Hugo Gabriel Gryn (pronouned green) (25 June 1930 – 18 August 1996) was a British Reform rabbi, a national broadcaster and a leading voice in interfaith dialogue.

Hugo Gryn was born into a prosperous Jewish family in the market town of Berehovo in Carpathian Ruthenia, which was then in Czechoslovakia and is now in Ukraine.
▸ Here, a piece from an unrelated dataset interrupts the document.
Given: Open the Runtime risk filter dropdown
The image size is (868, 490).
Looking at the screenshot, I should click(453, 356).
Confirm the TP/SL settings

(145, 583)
His parents, who married in 1929, were Geza Gryn (1900–1945), a timber merchant, and Bella Neufeld.

Gryn's family were deported to Auschwitz in 1944. Hugo and his mother survived but his ten-year-old brother, Gabriel, was gassed on arrival at Auschwitz, while his father died a few days after he and Hugo were liberated from Gunskirchen, a sub-camp of Mauthausen, in May 1945.
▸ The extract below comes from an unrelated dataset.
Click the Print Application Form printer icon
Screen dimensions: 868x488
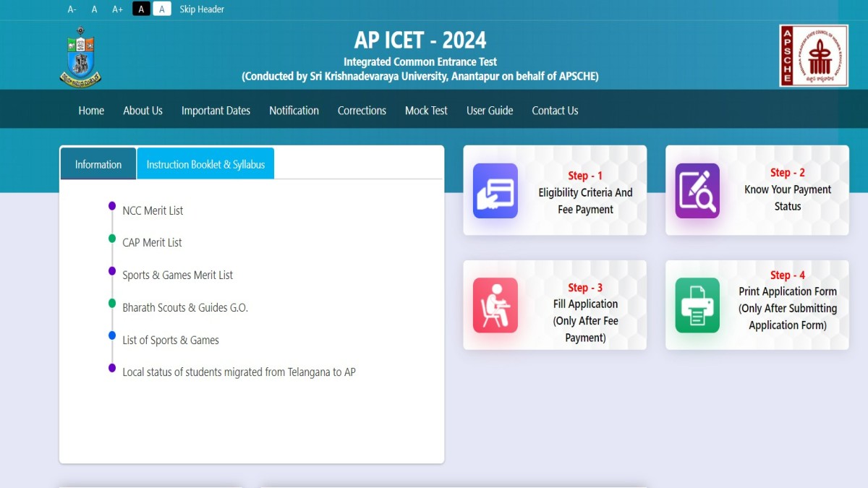(697, 305)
Gryn came to the United Kingdom in 1946, and was sent to board at the Polton House Farm School in Lasswade, near Edinburgh.  In 1950 he went to Cincinnati, where he studied for the rabbinate at the Hebrew Union College, a seminary for Reform rabbis.

Upon receiving his ordination, Gryn was sent to Bombay by the World Union for Progressive Judaism, which had sponsored his studies, and following a spell working for the Union and for the American Jewish Joint Distribution Committee in New York he returned to Britain in 1964, where he served in one of the largest congregations in Europe, the West London Synagogue, initially as assistant rabbi and later as senior rabbi, for 32 years.  Gryn became a regular radio broadcaster and appeared for many years on BBC Radio 4's  The Moral Maze.
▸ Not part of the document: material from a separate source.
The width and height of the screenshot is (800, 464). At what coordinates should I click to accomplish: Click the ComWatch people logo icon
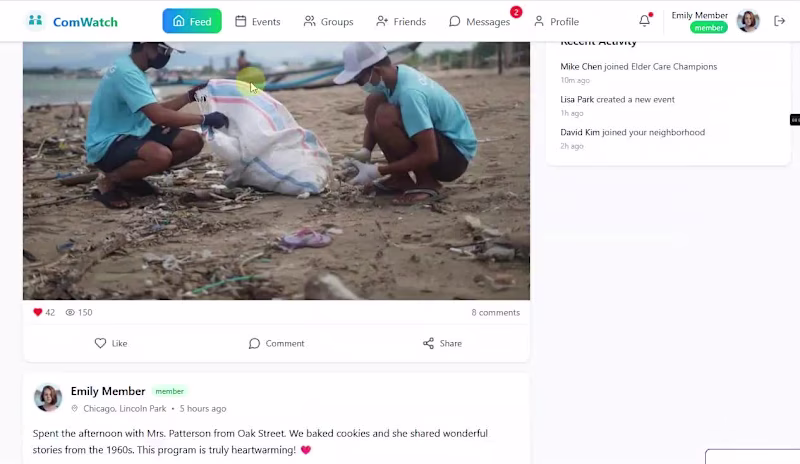pos(35,21)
In 1989, Gryn returned to Berehovo together with his daughter Naomi to make a film about his childhood. After his death, Naomi Gryn edited his autobiography, also called Chasing Shadows, which deals movingly with his experiences as a Holocaust survivor.

He married Jacqueline Selby on 1 January 1957 and they had four children together: Gaby, Naomi, Rachelle and David.

He died of cancer on 18 August 1996 and is buried at Hoop Lane Cemetery in Golders Green, London. The grave lies in a relatively prominent location, just north-east of the main entrance. The Chief Rabbi at the time Jonathan Sacks refused to attend his funeral on principle. Sacks wrote in later leaked private correspondence that as part of reform, Rabbi Gryn was a part of a "false grouping" and one of "those who destroy the faith".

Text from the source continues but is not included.